Os personagens de Austen lutam pelo amor, contra as regras sociais da época, dos casamentos de conveniência, arranjados e negociados em família. E, embora as estórias de Austen sejam todas sobre relações familiares, noivados e casamentos, a romancista passa longe de um tom meloso, o que poderia advir de tal temática, naturalmente. Em Austen, reina uma certa objetividade, não há derramamentos apaixonados, tudo se mantém num tom sóbrio e racional, o que irá refletir na relação complexa, em um jogo de tensão, de argumentos sólidos, entre os protagonistas, Elizabeth e Mr.Darcy, estas duas criaturas literárias, de alto quilate, que amam, e que se descobrem amando um ao outro, mas sem qualquer sinal da afetação de enamorados comuns.
A economia literária de Austen passa, portanto, tanto pela ausência de descrições enfadonhas de ambientes, como pela colocação dos sentimentos do amor no contexto em que se dá suas estórias, colocação que passa o caráter de cada personagem, mais do que o arrebatamento de paixonites imaturas.
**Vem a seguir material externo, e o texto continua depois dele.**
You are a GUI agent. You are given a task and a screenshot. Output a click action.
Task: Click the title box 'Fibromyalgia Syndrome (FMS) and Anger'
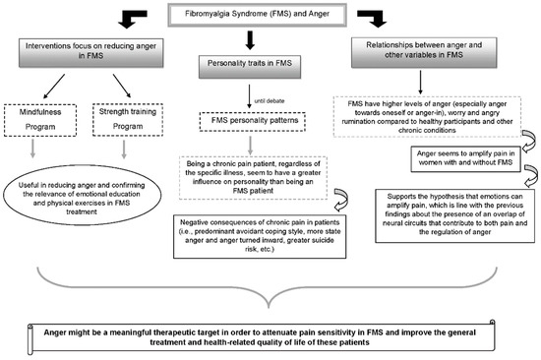pyautogui.click(x=257, y=15)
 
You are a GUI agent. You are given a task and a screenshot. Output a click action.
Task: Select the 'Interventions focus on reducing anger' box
pyautogui.click(x=90, y=52)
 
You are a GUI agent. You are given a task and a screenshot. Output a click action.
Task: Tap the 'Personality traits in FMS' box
pyautogui.click(x=250, y=67)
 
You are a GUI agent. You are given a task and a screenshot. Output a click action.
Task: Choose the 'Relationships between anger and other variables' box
pyautogui.click(x=424, y=52)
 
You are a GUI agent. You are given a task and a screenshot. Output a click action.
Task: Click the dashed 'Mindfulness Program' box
pyautogui.click(x=40, y=120)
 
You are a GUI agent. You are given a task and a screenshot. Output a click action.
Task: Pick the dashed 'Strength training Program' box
pyautogui.click(x=128, y=119)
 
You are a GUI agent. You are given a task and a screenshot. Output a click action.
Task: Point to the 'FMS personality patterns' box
pyautogui.click(x=253, y=121)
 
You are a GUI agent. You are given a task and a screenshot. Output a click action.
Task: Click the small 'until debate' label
pyautogui.click(x=270, y=101)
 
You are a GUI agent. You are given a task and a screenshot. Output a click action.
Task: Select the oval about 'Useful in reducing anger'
pyautogui.click(x=82, y=195)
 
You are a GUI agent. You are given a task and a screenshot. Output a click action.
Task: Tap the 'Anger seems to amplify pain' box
pyautogui.click(x=465, y=158)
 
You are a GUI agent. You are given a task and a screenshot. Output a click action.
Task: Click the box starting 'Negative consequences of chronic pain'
pyautogui.click(x=260, y=236)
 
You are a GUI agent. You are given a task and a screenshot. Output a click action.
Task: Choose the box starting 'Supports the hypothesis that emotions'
pyautogui.click(x=455, y=215)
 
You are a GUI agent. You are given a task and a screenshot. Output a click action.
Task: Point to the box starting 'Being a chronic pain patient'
pyautogui.click(x=253, y=178)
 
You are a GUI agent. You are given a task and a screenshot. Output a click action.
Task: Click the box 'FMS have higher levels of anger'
pyautogui.click(x=427, y=117)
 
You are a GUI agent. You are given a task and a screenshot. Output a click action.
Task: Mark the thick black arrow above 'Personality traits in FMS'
pyautogui.click(x=250, y=40)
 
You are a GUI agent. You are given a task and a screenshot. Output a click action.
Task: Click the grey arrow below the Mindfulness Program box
pyautogui.click(x=32, y=149)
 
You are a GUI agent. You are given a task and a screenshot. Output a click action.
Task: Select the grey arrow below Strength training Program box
pyautogui.click(x=124, y=150)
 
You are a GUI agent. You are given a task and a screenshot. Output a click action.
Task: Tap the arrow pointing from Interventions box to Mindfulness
pyautogui.click(x=54, y=87)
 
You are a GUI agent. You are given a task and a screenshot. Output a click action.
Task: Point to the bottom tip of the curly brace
pyautogui.click(x=269, y=307)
A maturação da relação Elizabeth- Mr.Darcy se dá na complexidade de um jogo de reconhecimento mútuo, sem o alarde da precipitação, mas com a certificação de um ao outro que se confirma na união dos dois, ao fim do trajeto, recheado de contradições, e que, enfim, são superadas num consenso firme de intenções.
O pano de fundo do romance Orgulho e Preconceito é o da aristocracia rural inglesa, com burgueses e jovens nobres, dentro de uma sucessão de jantares, bailes e chás, que, portanto, podem denotar o caráter monótono da temática de Austen, embora haja qualidade literária de quilate universal, sobretudo na construção dos personagens, e numa boa qualidade dialógica, o que, por outro lado, facilitou muitas das adaptações de obras de Austen para o cinema, por exemplo.
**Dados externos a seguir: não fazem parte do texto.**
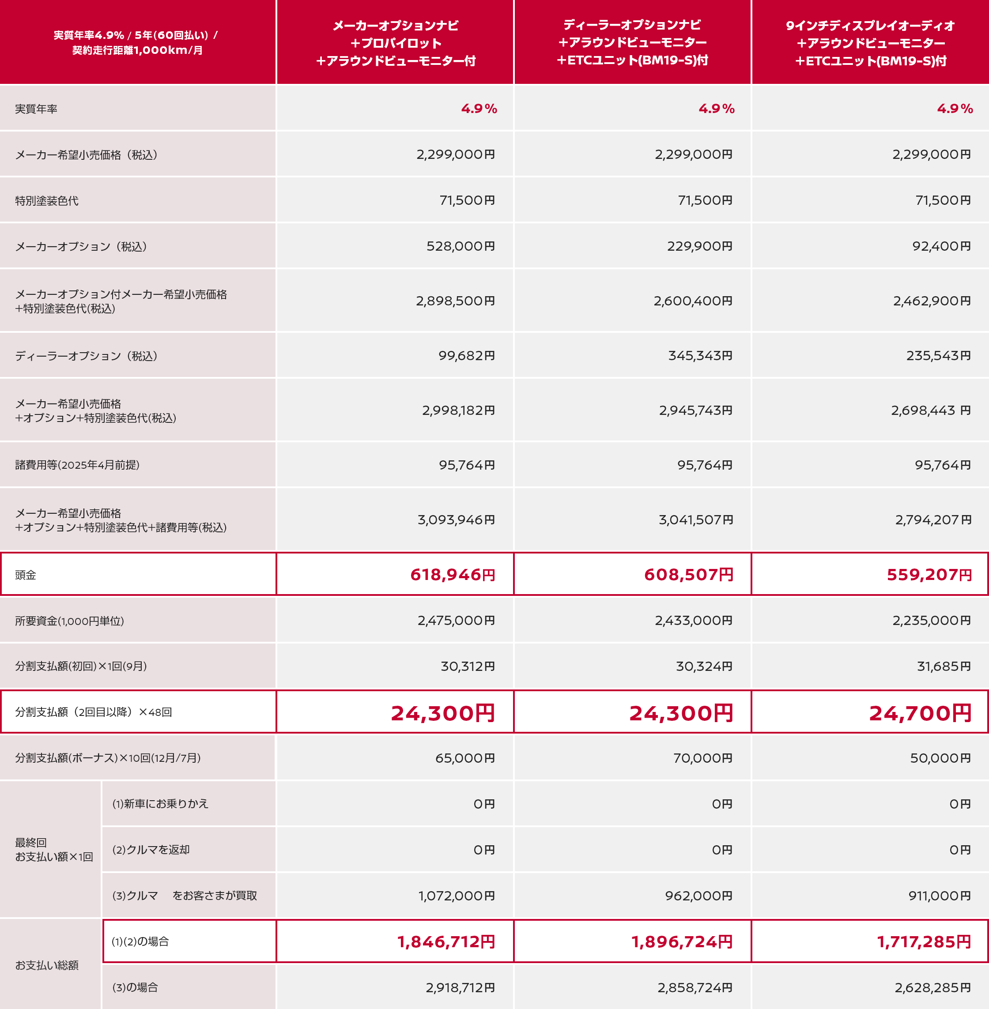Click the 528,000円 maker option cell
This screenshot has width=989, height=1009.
[x=460, y=246]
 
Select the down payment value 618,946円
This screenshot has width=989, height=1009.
[x=453, y=575]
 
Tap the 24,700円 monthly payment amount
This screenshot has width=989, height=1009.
[x=920, y=713]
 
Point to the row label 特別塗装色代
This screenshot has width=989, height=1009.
[x=47, y=201]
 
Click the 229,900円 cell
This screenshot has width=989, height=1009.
[x=699, y=246]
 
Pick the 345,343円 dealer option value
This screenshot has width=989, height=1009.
[x=700, y=356]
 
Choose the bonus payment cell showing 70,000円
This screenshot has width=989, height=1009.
[x=702, y=758]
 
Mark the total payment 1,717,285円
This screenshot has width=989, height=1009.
[x=924, y=941]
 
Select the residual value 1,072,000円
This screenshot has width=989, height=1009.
[x=457, y=896]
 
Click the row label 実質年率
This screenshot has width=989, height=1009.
[x=36, y=109]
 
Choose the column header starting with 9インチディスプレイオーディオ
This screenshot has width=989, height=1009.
[x=870, y=43]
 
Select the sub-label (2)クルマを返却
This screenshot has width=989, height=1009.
[x=151, y=850]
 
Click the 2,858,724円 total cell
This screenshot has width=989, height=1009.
[x=695, y=988]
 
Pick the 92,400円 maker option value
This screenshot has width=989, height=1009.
[x=941, y=246]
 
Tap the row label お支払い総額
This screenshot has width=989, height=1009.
[x=47, y=965]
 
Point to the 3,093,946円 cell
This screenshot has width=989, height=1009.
[x=456, y=520]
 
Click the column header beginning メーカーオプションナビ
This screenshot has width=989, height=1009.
[x=395, y=43]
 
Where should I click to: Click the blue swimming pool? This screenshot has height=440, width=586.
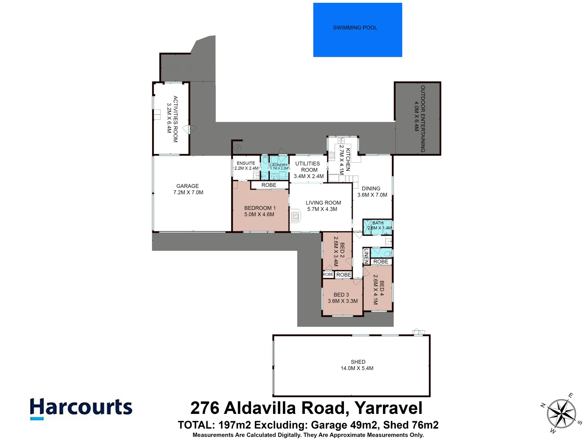click(x=357, y=30)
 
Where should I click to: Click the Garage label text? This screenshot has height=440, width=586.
click(x=188, y=186)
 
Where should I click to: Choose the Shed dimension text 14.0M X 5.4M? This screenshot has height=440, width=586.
click(x=357, y=368)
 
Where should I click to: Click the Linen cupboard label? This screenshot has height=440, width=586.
click(x=366, y=256)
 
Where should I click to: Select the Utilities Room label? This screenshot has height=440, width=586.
click(x=308, y=167)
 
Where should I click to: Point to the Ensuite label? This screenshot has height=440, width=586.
click(x=246, y=163)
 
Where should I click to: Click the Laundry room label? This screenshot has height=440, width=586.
click(x=279, y=165)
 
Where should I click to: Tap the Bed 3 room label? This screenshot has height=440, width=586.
click(x=341, y=295)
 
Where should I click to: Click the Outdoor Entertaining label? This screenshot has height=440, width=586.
click(x=423, y=119)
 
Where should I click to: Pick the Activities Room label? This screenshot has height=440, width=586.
click(x=175, y=119)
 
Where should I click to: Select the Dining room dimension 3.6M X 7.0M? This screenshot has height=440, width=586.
click(x=372, y=195)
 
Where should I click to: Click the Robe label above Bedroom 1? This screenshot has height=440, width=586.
click(x=269, y=185)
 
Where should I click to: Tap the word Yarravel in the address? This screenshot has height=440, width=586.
click(x=388, y=408)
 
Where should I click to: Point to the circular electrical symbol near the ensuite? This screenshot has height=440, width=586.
click(x=237, y=148)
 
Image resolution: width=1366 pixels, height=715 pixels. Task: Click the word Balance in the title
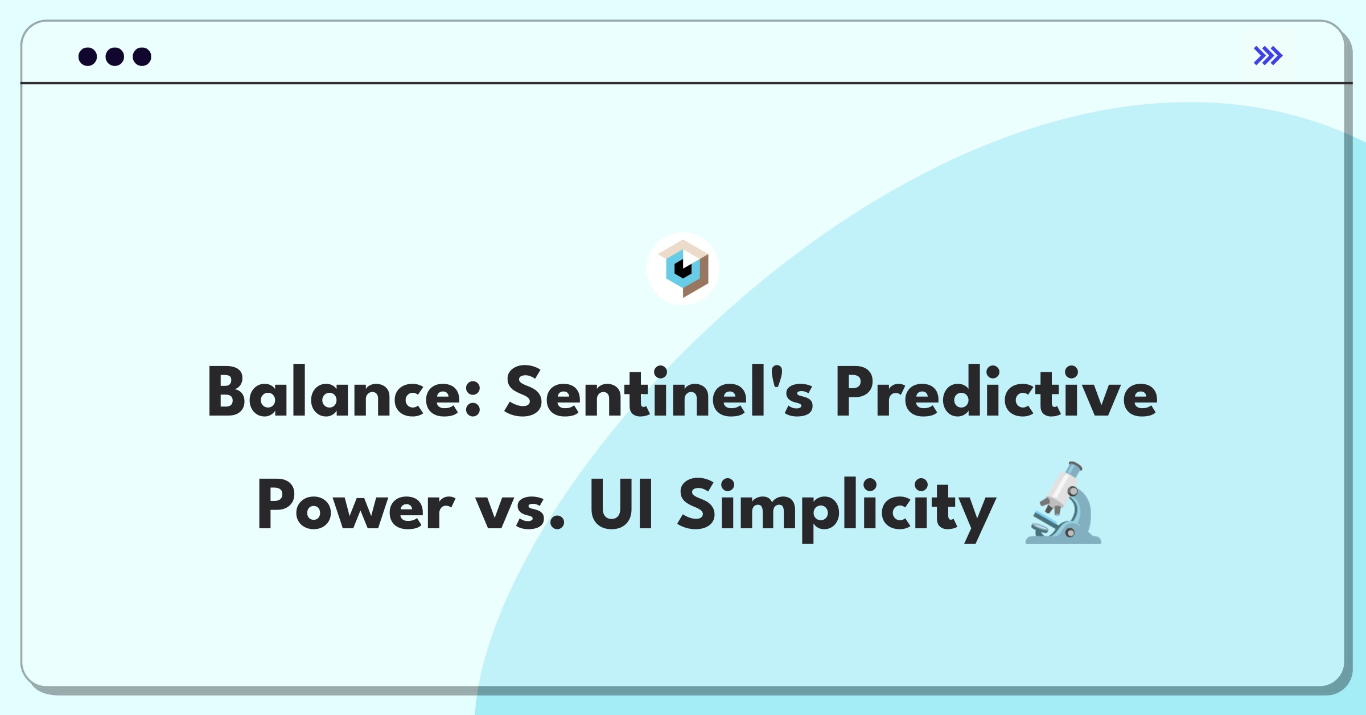[x=344, y=392]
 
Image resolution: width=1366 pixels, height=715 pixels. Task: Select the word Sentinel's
[x=659, y=392]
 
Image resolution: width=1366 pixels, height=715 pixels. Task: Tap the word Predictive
[x=996, y=392]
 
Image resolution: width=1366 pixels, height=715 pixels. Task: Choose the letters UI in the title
[x=621, y=504]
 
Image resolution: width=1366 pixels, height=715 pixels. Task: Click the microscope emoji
[x=1063, y=503]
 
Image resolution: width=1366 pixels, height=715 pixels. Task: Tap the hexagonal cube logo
[x=683, y=269]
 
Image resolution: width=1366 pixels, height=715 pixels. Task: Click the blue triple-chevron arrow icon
[x=1268, y=56]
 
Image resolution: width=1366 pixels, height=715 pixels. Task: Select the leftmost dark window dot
[x=88, y=57]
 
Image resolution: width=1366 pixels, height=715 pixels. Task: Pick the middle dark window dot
[x=115, y=57]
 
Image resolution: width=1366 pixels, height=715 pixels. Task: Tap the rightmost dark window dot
[x=142, y=57]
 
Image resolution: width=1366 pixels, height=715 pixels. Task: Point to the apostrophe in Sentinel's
[x=775, y=375]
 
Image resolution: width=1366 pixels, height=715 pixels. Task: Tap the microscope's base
[x=1063, y=539]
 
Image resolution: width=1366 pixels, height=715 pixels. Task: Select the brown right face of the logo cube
[x=696, y=277]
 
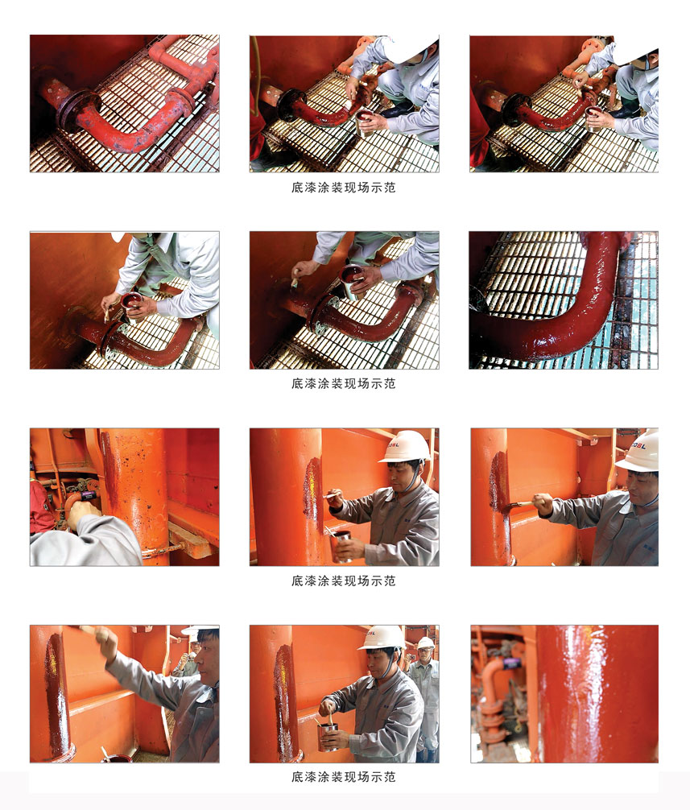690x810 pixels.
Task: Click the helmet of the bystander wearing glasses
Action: (426, 643)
Talvez, e esta ressalva deve ser feita, a monotonia da temática seja justificada ao olhar já viciado da modernidade. Pois, o que Austen escreve, era retrato de uma época e de um lugar específicos, com todo o vazio que uma vida provinciana pode comportar. E a própria vida de Austen não teve grandes eventos, mas isso não a impediu de aprofundar o caráter de sua própria época, e este é o mérito de Austen para a posteridade. A temática nos parece banal ao preconceito moderno, mas, não há falta de profundidade em sua obra, este é o paradoxo, e o olhar moderno só pode mesmo ter o referencial histórico para não diminuí-la. As obras de Austen são respeitadas em todo o mundo. A universalidade, em Austen, se sobrepõe ao mundo oco do provincianismo inglês de sua época, qual é o tamanho de sua percepção desses limites, e que referendam suas estórias.
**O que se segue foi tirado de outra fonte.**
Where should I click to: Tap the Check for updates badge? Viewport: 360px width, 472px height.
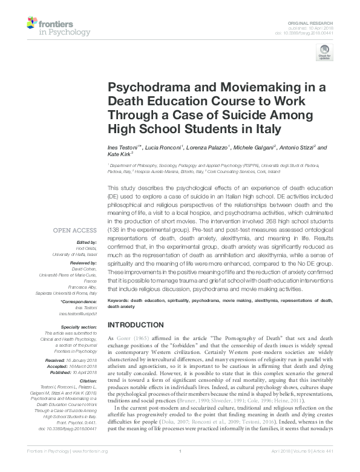point(324,56)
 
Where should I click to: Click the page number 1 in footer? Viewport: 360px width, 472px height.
point(180,467)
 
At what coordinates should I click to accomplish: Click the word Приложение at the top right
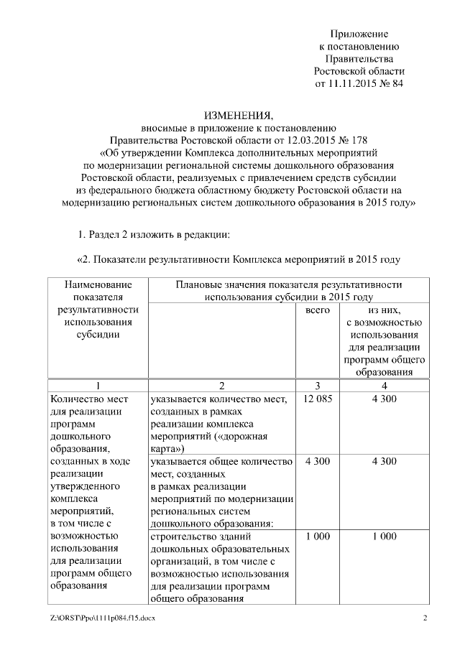359,34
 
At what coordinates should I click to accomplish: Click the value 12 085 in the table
318,398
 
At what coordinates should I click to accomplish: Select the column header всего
318,310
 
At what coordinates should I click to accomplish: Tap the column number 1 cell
98,385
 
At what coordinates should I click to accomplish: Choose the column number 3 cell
318,385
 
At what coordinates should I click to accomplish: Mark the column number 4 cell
384,385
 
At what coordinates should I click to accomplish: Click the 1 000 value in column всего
318,536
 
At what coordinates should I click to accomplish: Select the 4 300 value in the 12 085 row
384,398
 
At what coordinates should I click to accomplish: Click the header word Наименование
98,284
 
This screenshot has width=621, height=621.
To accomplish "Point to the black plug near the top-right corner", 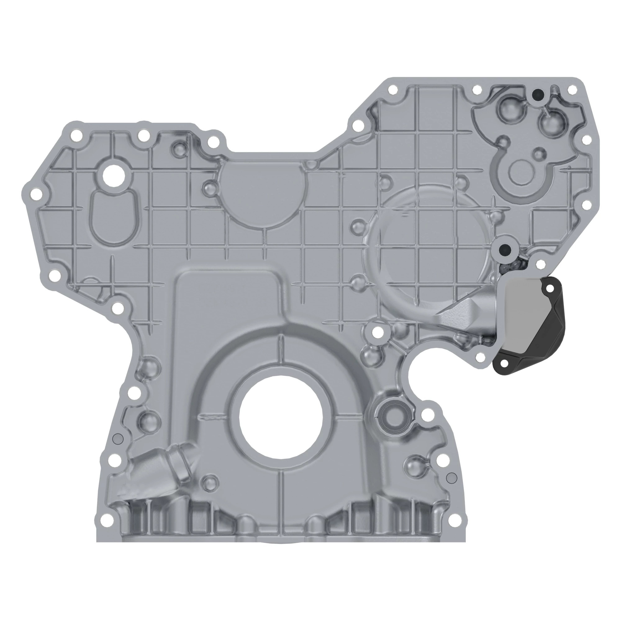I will point(537,94).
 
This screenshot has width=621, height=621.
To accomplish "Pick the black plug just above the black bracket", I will point(504,248).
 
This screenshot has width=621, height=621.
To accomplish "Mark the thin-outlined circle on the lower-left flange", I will point(118,438).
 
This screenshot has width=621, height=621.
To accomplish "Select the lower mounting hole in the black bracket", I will point(503,363).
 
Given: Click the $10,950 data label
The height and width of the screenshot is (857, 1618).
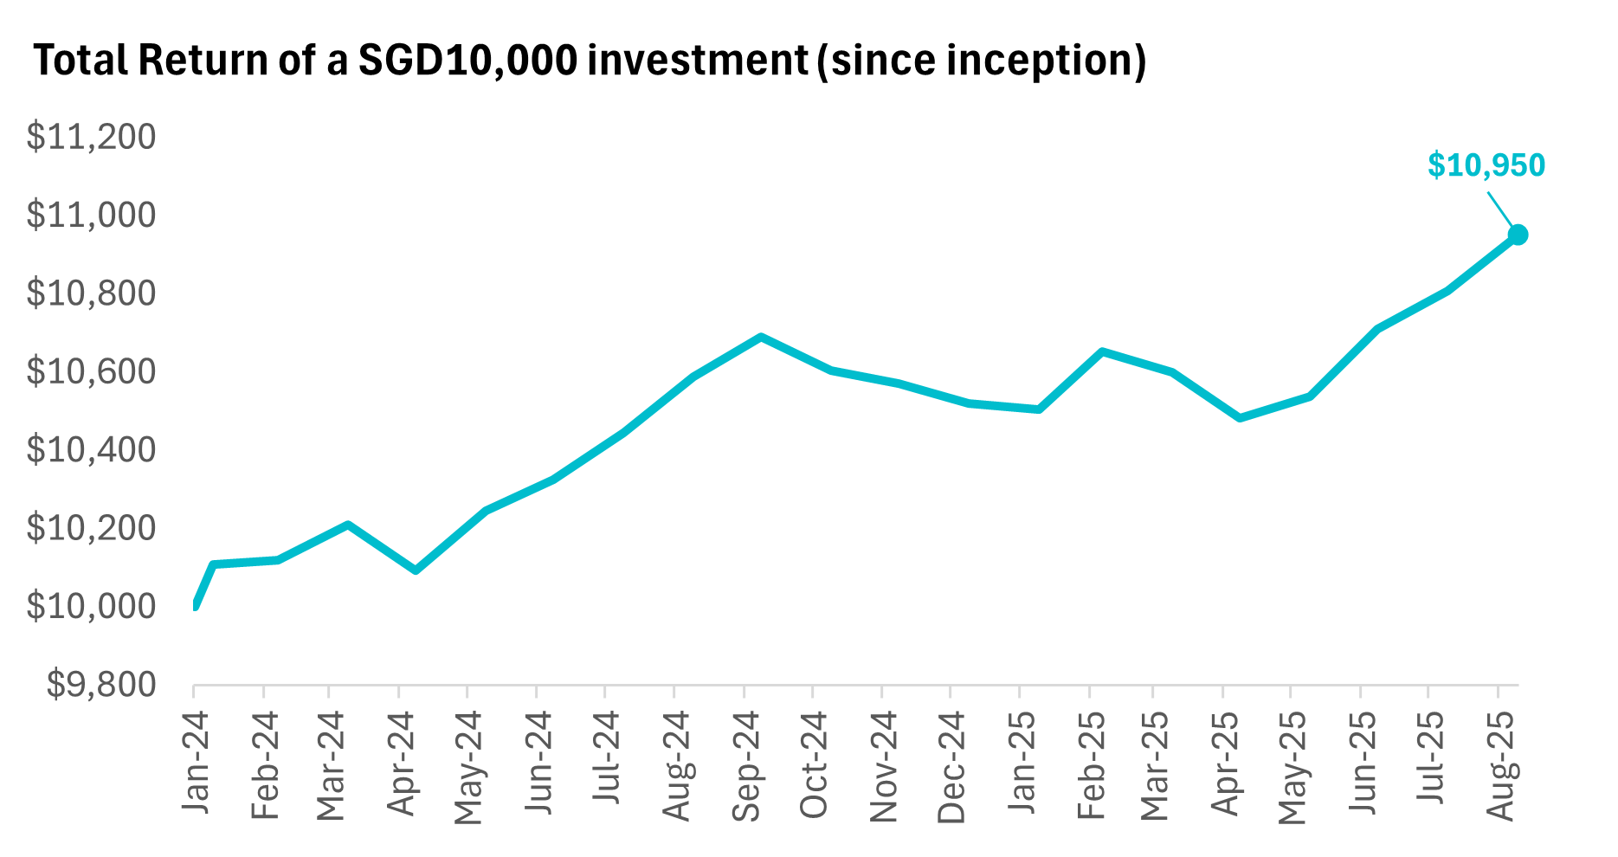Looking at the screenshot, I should pyautogui.click(x=1486, y=165).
A riqueza, em Orgulho e Preconceito, está nos personagens, vazios e provincianos em si, mas que, ao menos nos protagonistas, estes sobram em complexidade. A ambiguidade do orgulho, em Mr.Darcy, leva Elizabeth, à primeira impressão, a refutar possíveis qualidades naquele homem. Então, tudo piora, na sua ilusão da estorinha chorosa de Mr.Wickham, que difama a reputação de Mr.Darcy, a deixando convencida do caráter duro e orgulhoso de Mr.Darcy, o que, no decorrer dos acontecimentos, cai por terra, ao fim do trajeto do romance, e toda a consideração de Mr.Darcy em relação à Elizabeth se demonstram sinceras, e é aí o ponto de inflexão que redime Mr.Darcy aos olhos críticos de uma profunda Elizabeth.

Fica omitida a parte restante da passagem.